3.4 Co-expression of PD-1/4-1BB is closely linked with the immune microenvironment in cervical cancer

To explore the immune-related characteristics of PD-1/4-1BB high and low co-expression groups, we conducted an analysis assessing their correlation with immune-infiltrating cells, immune scores, immune checkpoints, cytotoxic reactions, T cell functions, and TMB. Initially, the comparative analysis of immune-related cytotoxic reactions revealed that the high co-expression group of PD-1/4-1BB exhibited stronger cytotoxic responses, including elevated levels of Interferon Gamma (IFNG), Granzyme A (GZMA), Perforin-1 (PRF1), and Granzyme B (GZMB) (Figure 5A). The analysis of TMB demonstrated a higher TMB among those with high expression (Figure 5B). Later, compared the immune scores among the PD-1/4-1BB high and low co-expression groups, revealing that the Stroma score, Immune Score, and ESTIMATE Score were all higher in the high expression group of PD-1/4-1BB (Figure 5C). Analysis demonstrated that the high co-expression group of PD-1/4-1BB exhibited increased expression levels of CD8 T cells, CD4 memory activated, T cells follicular helper, Dendritic cells resting, and M1 macrophages compared with the low co-expression group (Supplementary Figure 3C), with significant differences. The ssGSEA score heatmaps revealed greater immune infiltration in the PD-1/4-1BB high co-expression group compared to the low co-expression group (Figure 5D). Immune checkpoint analysis indicated that most inhibitory and stimulatory immune checkpoints had higher expression in the high co-expression PD-1/4-1BB group (Figure 5E). These imply a stronger association among the high co-expression group of PD-1/4-1BB and T-cell functionality. Afterwards, we conducted additional research on the distribution patterns of the top 10 somatic mutations utilizing the TCGA dataset with the aid of the “maftools” package. The most prevalent mutations were identified in TTN and PIK3A (Figures 5F, G).

Figure 5

Figure 5 Co-expression of PD-1/4-1BB is closely linked with the immune microenvironment in cervical cancer. (A) Cytotoxic responses are heightened in the PD-1/4-1BB high co-expression group, featuring increased expression of (IFNG, GZMA, PRF1, GZMB). (B) Comparison of tumor mutation burden between high and low expression groups of PD-1/4-1BB. (C) Comparison of immune scores, StromaScore, ImmuneScore, and ESTIMATEScore, between the high and low expression groups. (D) Heatmap of the two groups based on ssGSEA scores for different immune regulatory factors. (E) PD-1/4-1BB high co-expression group exhibits elevated expression of both inhibitory and stimulatory immune checkpoints. (F, G) Waterfall plot of tumor somatic mutation in the high and low expression groups. ***p<0.001.

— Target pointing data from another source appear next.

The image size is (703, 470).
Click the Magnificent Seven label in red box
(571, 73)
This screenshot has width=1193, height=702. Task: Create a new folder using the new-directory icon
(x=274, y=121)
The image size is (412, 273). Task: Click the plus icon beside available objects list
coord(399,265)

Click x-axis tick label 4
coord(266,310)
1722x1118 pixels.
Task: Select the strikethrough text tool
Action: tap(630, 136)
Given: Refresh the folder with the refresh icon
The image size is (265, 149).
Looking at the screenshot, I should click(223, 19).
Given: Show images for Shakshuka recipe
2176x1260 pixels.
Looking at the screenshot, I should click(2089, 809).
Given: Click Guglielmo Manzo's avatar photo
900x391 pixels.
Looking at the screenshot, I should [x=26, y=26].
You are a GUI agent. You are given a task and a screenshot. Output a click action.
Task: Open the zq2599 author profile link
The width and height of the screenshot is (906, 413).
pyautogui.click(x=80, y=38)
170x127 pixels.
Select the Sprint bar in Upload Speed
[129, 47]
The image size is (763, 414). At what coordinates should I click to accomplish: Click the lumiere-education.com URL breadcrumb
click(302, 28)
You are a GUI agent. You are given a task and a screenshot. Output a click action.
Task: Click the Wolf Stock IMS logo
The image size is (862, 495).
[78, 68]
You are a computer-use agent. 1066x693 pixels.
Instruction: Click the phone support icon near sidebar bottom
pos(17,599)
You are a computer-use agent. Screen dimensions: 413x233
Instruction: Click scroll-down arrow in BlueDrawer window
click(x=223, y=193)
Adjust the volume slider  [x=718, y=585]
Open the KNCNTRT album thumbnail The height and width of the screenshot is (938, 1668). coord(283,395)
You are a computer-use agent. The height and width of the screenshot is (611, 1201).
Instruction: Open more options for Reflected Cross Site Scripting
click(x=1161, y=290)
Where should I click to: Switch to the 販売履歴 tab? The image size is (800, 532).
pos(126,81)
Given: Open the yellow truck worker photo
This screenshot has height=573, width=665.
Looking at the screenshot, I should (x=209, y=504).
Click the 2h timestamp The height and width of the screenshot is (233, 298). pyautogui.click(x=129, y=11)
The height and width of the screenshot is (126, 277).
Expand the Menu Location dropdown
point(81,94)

3.5 Prognostic, immunotherapeutic, and drug sensitivity analyses

Based on the TCGA database, Kaplan-Meier analysis revealed that patients who exhibited an elevated level of co-expression of PD-1/4-1BB had improved DSS (P=0.03) (Figure 6A) and PFI (P=0.02) (Figure 6B) in comparison to the group with low co-expression, with statistically significant differences. However, no statistically significant variance emerged in terms of OS and DFI. Univariable analysis revealed that FIGO stage IV (HR 5.947, 95% CI 2.905-12.177; P < 0.001) and PD-1/4-1BB co-expression (HR 1.988, 95% CI 1.052-3.755; P = 0.034) were risk factors influencing DSS. Similarly, FIGO stage IV (HR 4.095, 95% CI 2.182-7.686; P < 0.001) and PD-1/4-1BB co-expression (HR 1.829, 95% CI 1.073-3.119; P = 0.027) were risk factors affecting PFI in univariable analysis. In multivariable analysis, FIGO stage IV (HR 5.763, 95% CI 2.820-11.815; P < 0.001) and PD-1/4-1BB co-expression (HR 1.953, 95% CI 1.032-3.696; P = 0.04) were independent prognostic factors for DSS. Moreover, FIGO stage IV (HR 3.994, 95% CI 2.126-7.504; P < 0.001) and PD-1/4-1BB co-expression (HR 1.860, 95% CI 1.090-3.176; P = 0.023) were identified as independent prognostic indicators of PFI. To explore the potential molecular mechanisms underlying the differences in DSS and PFI among the groups with high and low co-expression of PD-1/4-1BB, we conducted differential genes (Figure 6C) KEGG and GO enrichment analyses. GO analysis indicated enrichment of immune-related cellular functions across Biological Processes (BP), Cellular Components (CC), and Molecular Functions (MF). Differentially expressed genes in BP exhibited enrichment in lymphocyte-mediated immunity. CC analysis showed enrichment in T cell receptor complex, while MF analysis indicated enrichment in immune receptor activity (Figure 6D). KEGG pathway analysis demonstrated enrichment in pathways related to cytokine-cytokine receptor interaction, viral protein interaction with cytokines and cytokine receptor, hematopoietic cell lineage, and cell adhesion molecules (Figure 6E).

Figure 6

Figure 6 Prognostic and drug sensitivity analysis. (A) DSS and (B) PFI of patients with low or high expression groups. (C) Volcano plot of the distributions of all differentially expressed genes. (D) GO analysis; (E) KEGG analysis. (F) Stratification of PD-1/4-1BB predicts drug therapeutic benefits in CC. Proportion of normalized IC50 value of the 89 drugs between the low and high expression groups. (G) Comparison of IC50 values for six commonly used drugs in cervical cancer treatment, 5-Fluorouracil, Bleomycin, Etoposide, Gemcitabine, Mitomycin C, and Paclitaxel, between the high and low expression groups.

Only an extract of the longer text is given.